# [SOURCE DOCUMENT]
________________
If Jessie Reyez’s Before Love Came to Kill Us was a quarantine essential, it would be a serrated knife used to saw through a loaf of thick-crusted, homemade bread. Released this year on March 27, Reyez’s debut studio album wastes no time ripping into the artist’s grittiest emotions and slicing away with expansive, genre-bending gusto. The versatility of Reyez’s vocals and unapologetically blunt lyricism are present throughout the album, with sounds ranging from the swaggering, synth-infused “Ankles” to the reproachful Spanish ballad “La Memoria”. Though colored by a multitude of musical genres, each song seems to inflect different emotional responses to the messiness of love and the realization of one’s own mortality.
Reyez introduces her work with a distinctive vulgarity, declaring “I should’ve fucked your friends/It would’ve been the best revenge/For the fire that you started”, before continuing to saw away with impassioned remorse at the memory of her ex-lover. Reyez’s raspy declarations are accompanied by the almost ironically soft tones of a piano and string quartet, reflective of how the song’s mood glides through extremes. The singer slips between the fiery indignation of being “sick with feeling like I deserved better” and the quiet jealousy of “if I blow your brains out, I could guarantee that you’ll forget her” – delivering unforgettable lines with no semblance of mercy.
Before Love Came to Kill Us includes several of Reyez’s previous releases – like raw 2017 single “Figures”, and”Imported”, a slinky R&B collaboration with 6LACK. Though the tracks fit in thematically, with “Figures” cracking down on post-breakup hurt and “Imported” commenting on immigration and casual love, something about each seems to disrupt the album’s emotional flow. Perhaps the two singles flavor differently in emotional maturity – while the rest of Before Love Came to Kill Us exudes loud confidence even while tackling great insecurity, “Figures” and “Imported” display vulnerability more blatantly.
One of my favorites from this album is “Ankles”, a gloriously self-assertive production drawing upon both choir and trap sounds that make the listener feel as if they were curling their lip at their own unsavory ex. Reyez chants along with the instrumentals by continuously bearing a disparaging truth about her ex’s future: that regardless of who he finds, “these bitches can’t measure up/To my ankles/Levels? (Nah)”. She does this while bearing the truth of her own realizations – that the ex and their relationship, in all its cheating toxicity, had managed to string her along with guilt – not once, but twice. Reyez finishes her masterful rampage surrounded in ticking drum beats and the last strains of a choir, asserting that like her ex’s future prospects, he is “backwards, 2 feet/Shallow, too real”.
________________
# [DATA SUPPLIED]
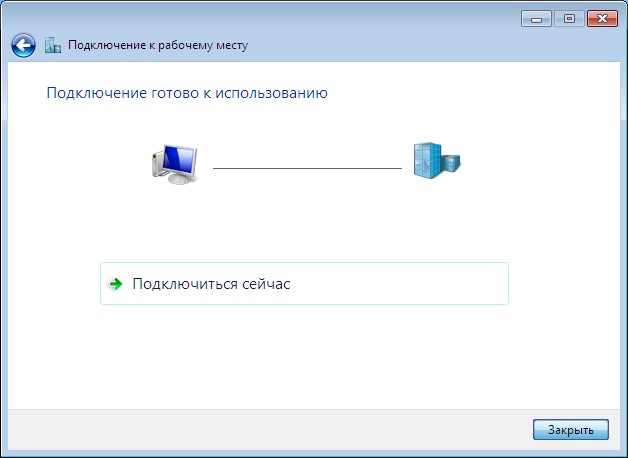Image resolution: width=628 pixels, height=458 pixels.
Task: Minimize the connection wizard window
Action: coord(536,19)
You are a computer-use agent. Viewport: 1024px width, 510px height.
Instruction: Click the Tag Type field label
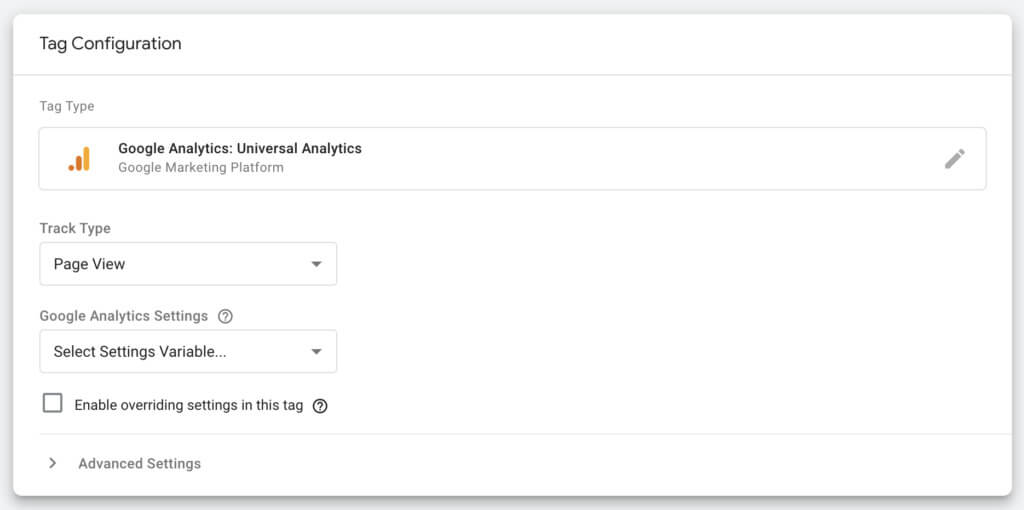click(x=67, y=106)
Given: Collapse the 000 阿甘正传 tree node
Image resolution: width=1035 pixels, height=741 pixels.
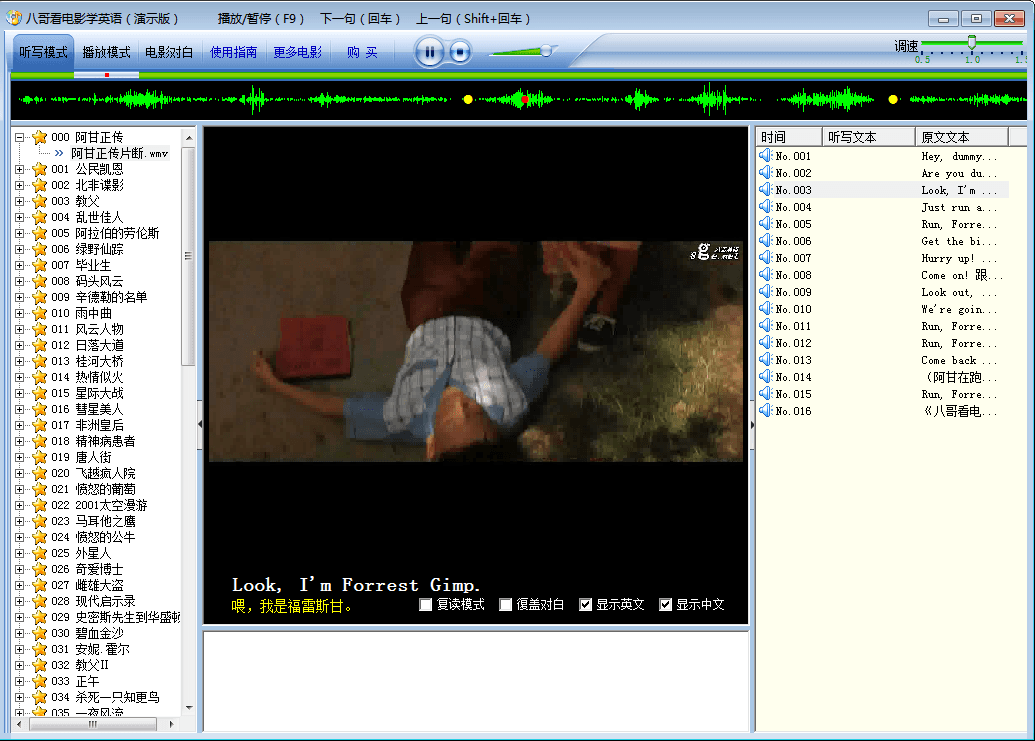Looking at the screenshot, I should [19, 137].
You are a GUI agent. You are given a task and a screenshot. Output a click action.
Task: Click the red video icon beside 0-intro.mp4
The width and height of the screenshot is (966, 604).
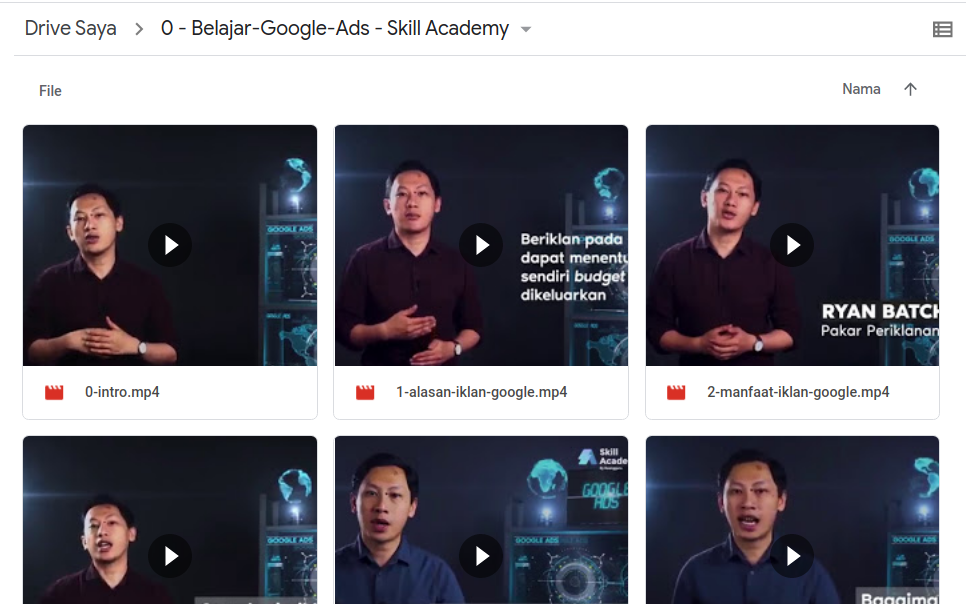coord(54,393)
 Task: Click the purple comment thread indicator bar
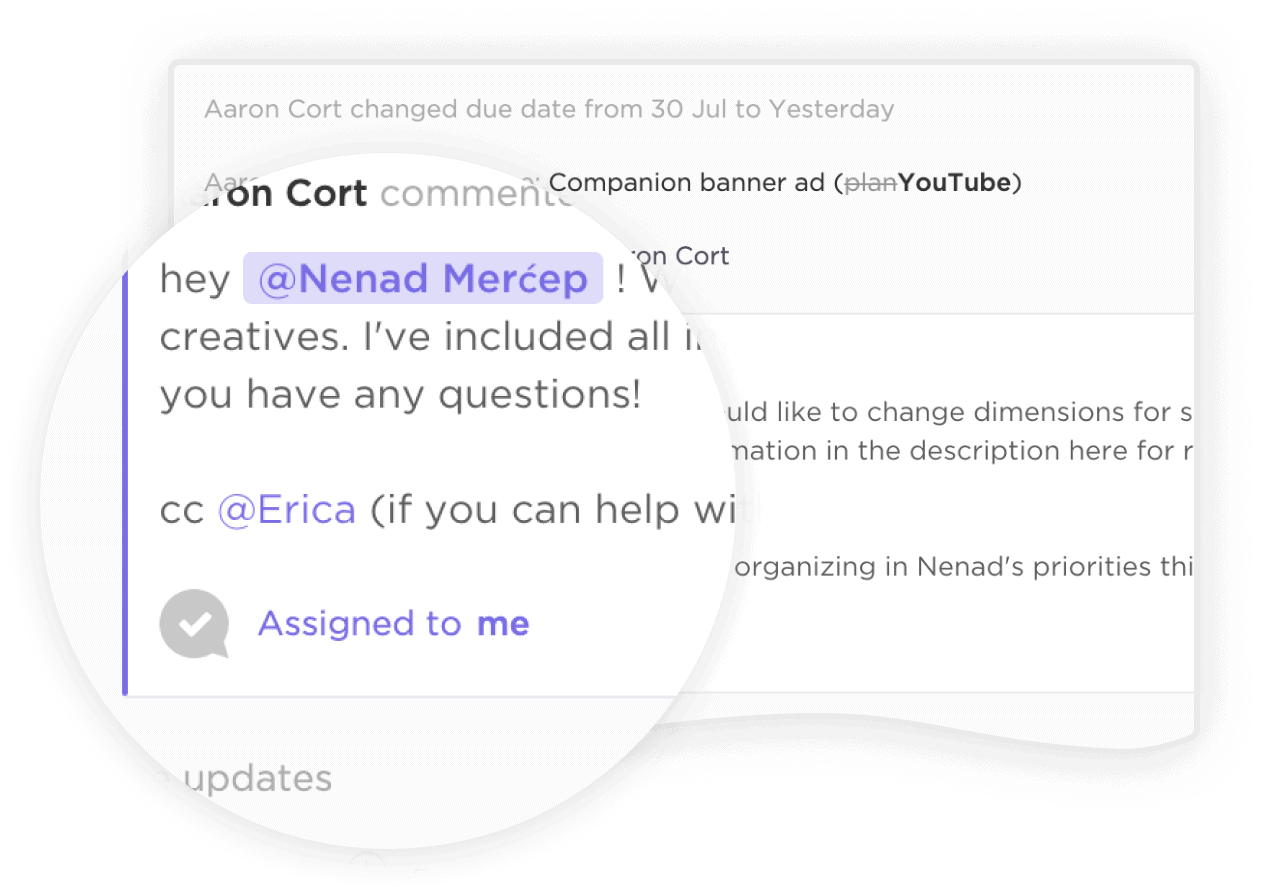pos(127,470)
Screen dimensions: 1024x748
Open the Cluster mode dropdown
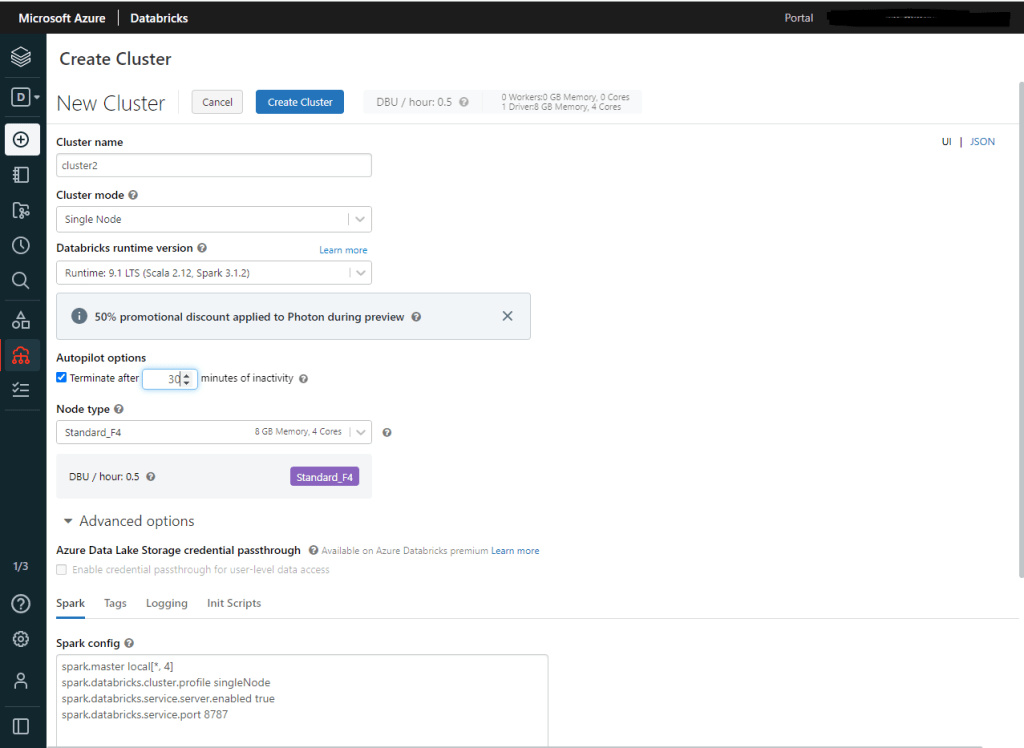coord(213,219)
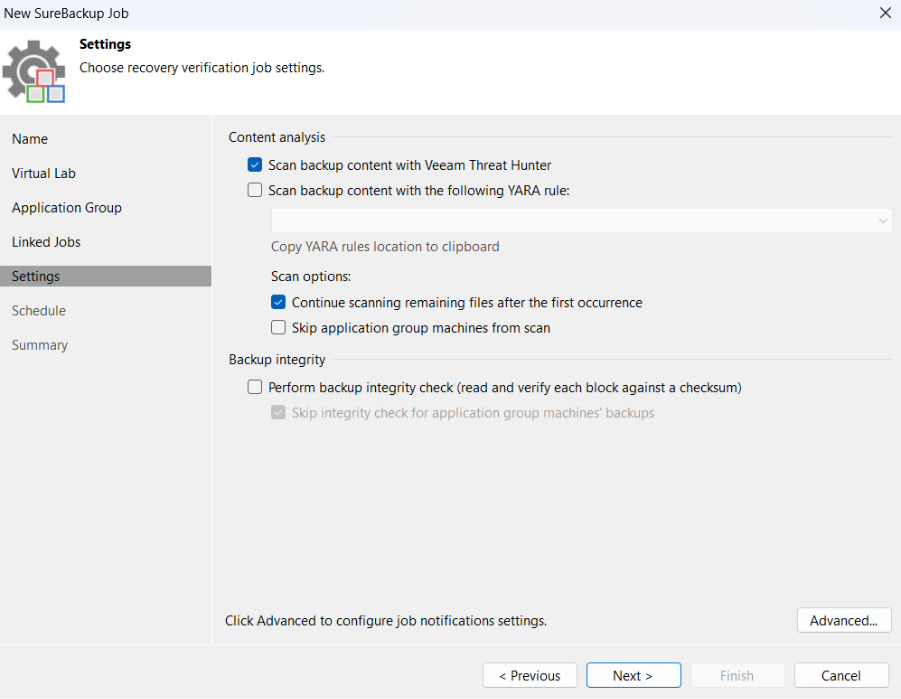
________________
# [INSTRUCTIONS TO FOLLOW]
According to the album review, which artist collaborates with Reyez on "Imported"?

# [THE COMPLETED TASK]
6LACK